On the other hand, most of the async stuff we currently use can be thrown out. With raku's gradual typing, our in-house type libraries can be tossed out. Our local modules for making it easier to write clean procedural and OO code could be thrown out.

And the raku code would be far more concise and easy to read.
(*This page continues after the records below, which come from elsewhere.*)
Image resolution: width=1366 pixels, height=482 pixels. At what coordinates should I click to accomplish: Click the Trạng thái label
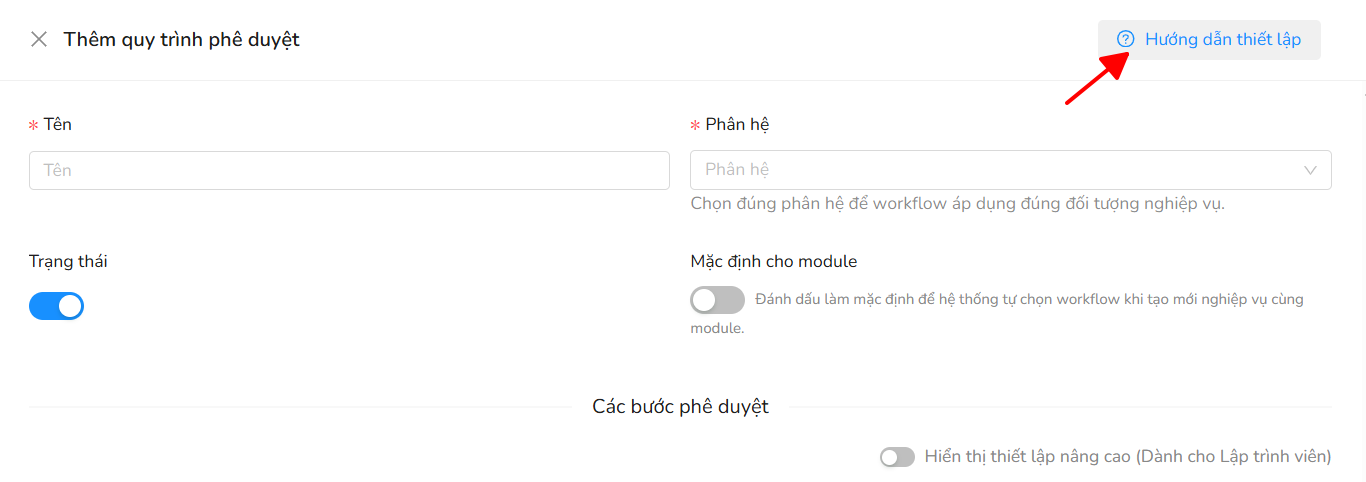coord(68,262)
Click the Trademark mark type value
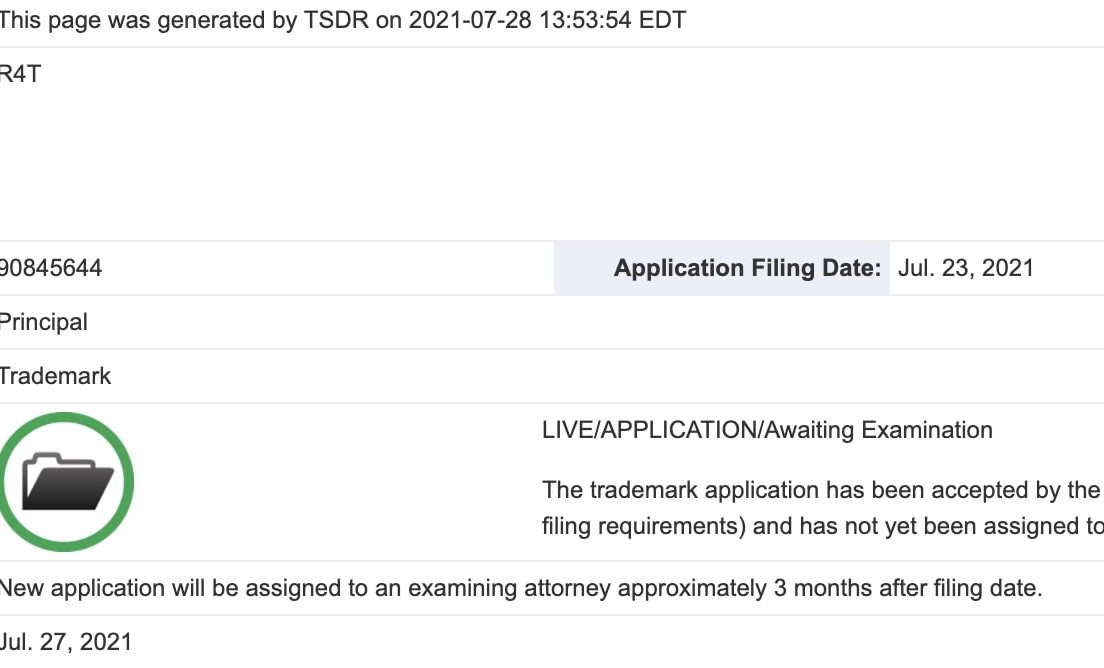This screenshot has height=668, width=1104. click(55, 376)
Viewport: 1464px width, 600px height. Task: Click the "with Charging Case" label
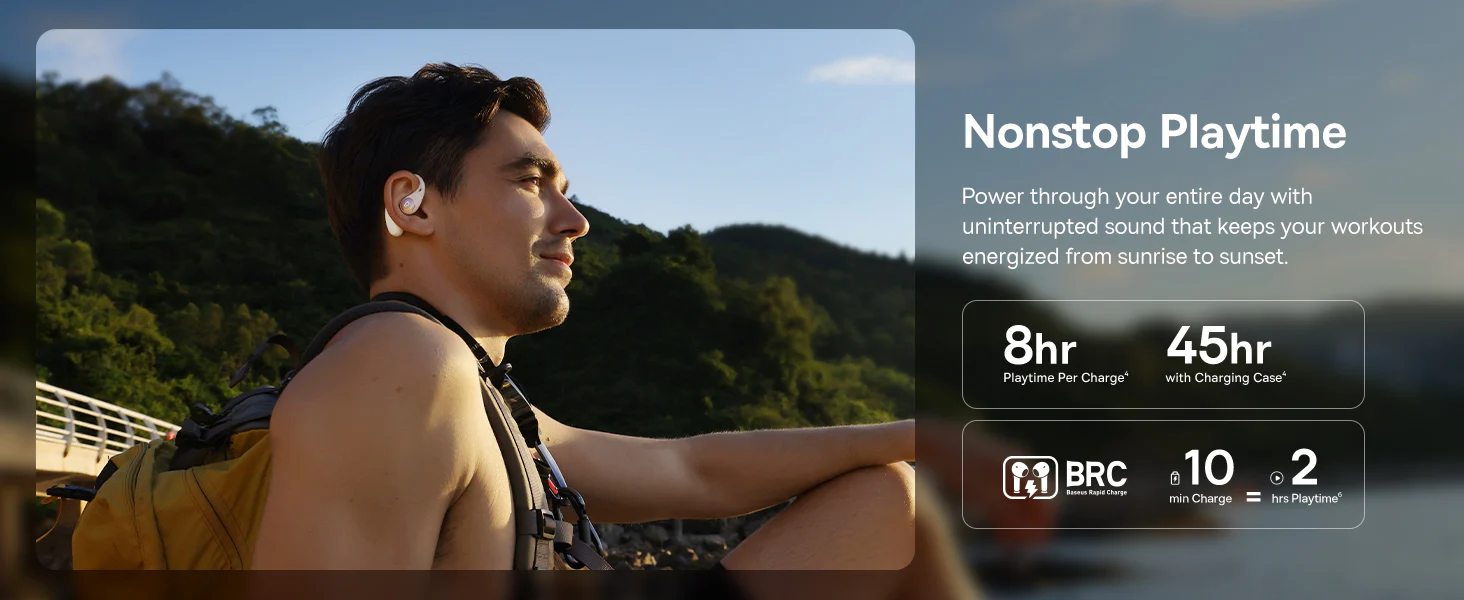tap(1225, 378)
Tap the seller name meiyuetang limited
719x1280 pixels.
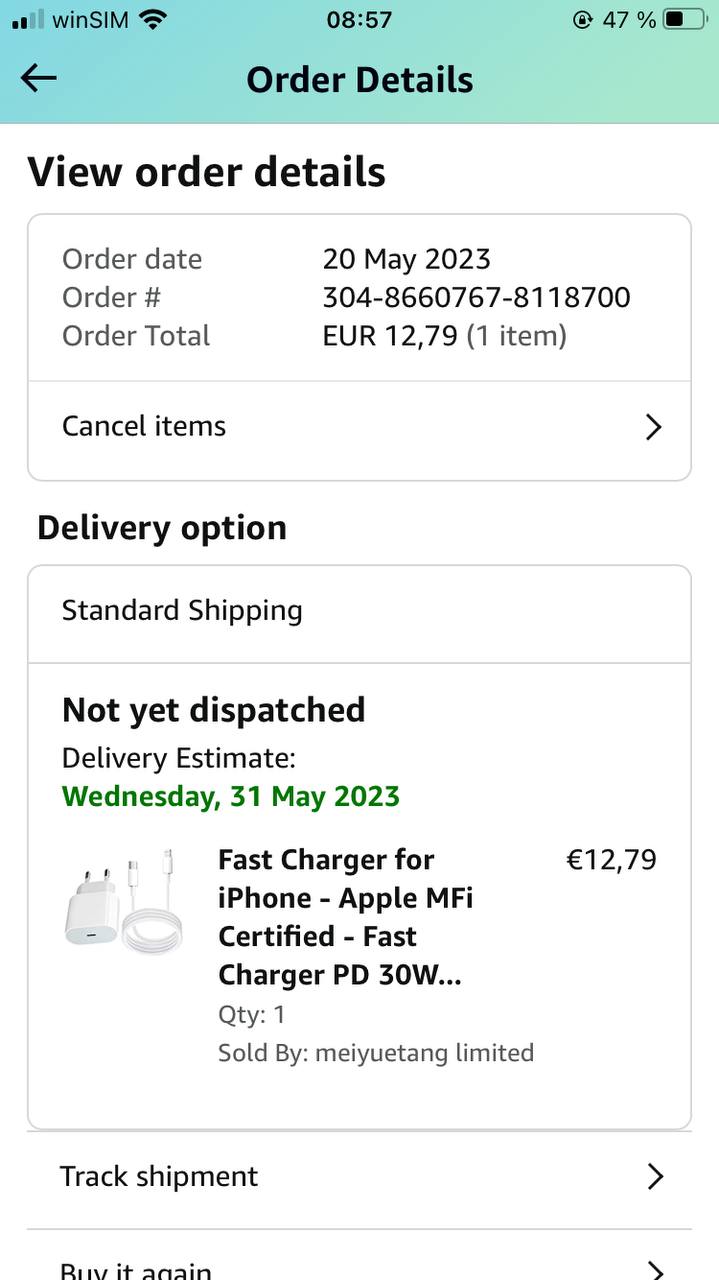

Here's a simple Point object in Moose:

    package Point {
        use Moose;
        use overload '""' => \&Str, fallback => 1;
        use Moose::Util::TypeConstraints;
        subtype "PointLimit" => as 'Num'
            => where   { $_ >= -10 && $_ <= 10 }
            => message { "$_ must be a Num between -10 and 10, inclusive" };

        has [qw/x y/] => (
            is       => 'rw',
            isa      => 'PointLimit',
            required => 1,
        );

        sub Str {
            my $self = shift;
            return sprintf "[%f,%f]" => $self->x, $self->y;
        }
    }

raku:

    class Point {
        subset PointLimit of Rat where -10.0 .. 10.0;
        has PointLimit $.x is rw is required;
        has PointLimit $.y is rw is required;
    }
And for those who don't "grok" the above, here it is in Python 3, just so you can see how clean raku's OO syntax is:

    class PointLimit:
        def __init__(self, name):
            self.name =  name
        def __get__(self, point, owner):
            return point.__dict__.get(self.name)
        def __set__(self, point, value):
            if not -10 < value < 10:
                raise ValueError('Value %d is out of range' % value)
            point.__dict__[self.name] = value

    class Point:
        x = PointLimit('x');
        y = PointLimit('y');

        def __init__(self, x, y):
            self.x = x
            self.y = y

        def __str__(self):
            return "[%f,%f]" % (self.x, self.y)

dimitar|6 years ago

Clojure has a focus on concurrency, is functional and it embraces JS and Java, the dominant platforms.

bborud|6 years ago

> This has been a huge deal for the Perl community.

I wasn't aware that there was one beyond the poor sods charged with maintaining my youthful sins.

Ovid|6 years ago

I get hired all the time to fix legacy systems in Perl or to build new systems in Perl.

We're still out there, but it's not "cool" to talk about.

Causality1|6 years ago

Rather reminds me of what happened with Palm OS 5 and Palm OS 6. Both ended up adopting separate names but because OS 6 wasn't backwards compatible the sheer weight of legacy software kept it from ever catching on.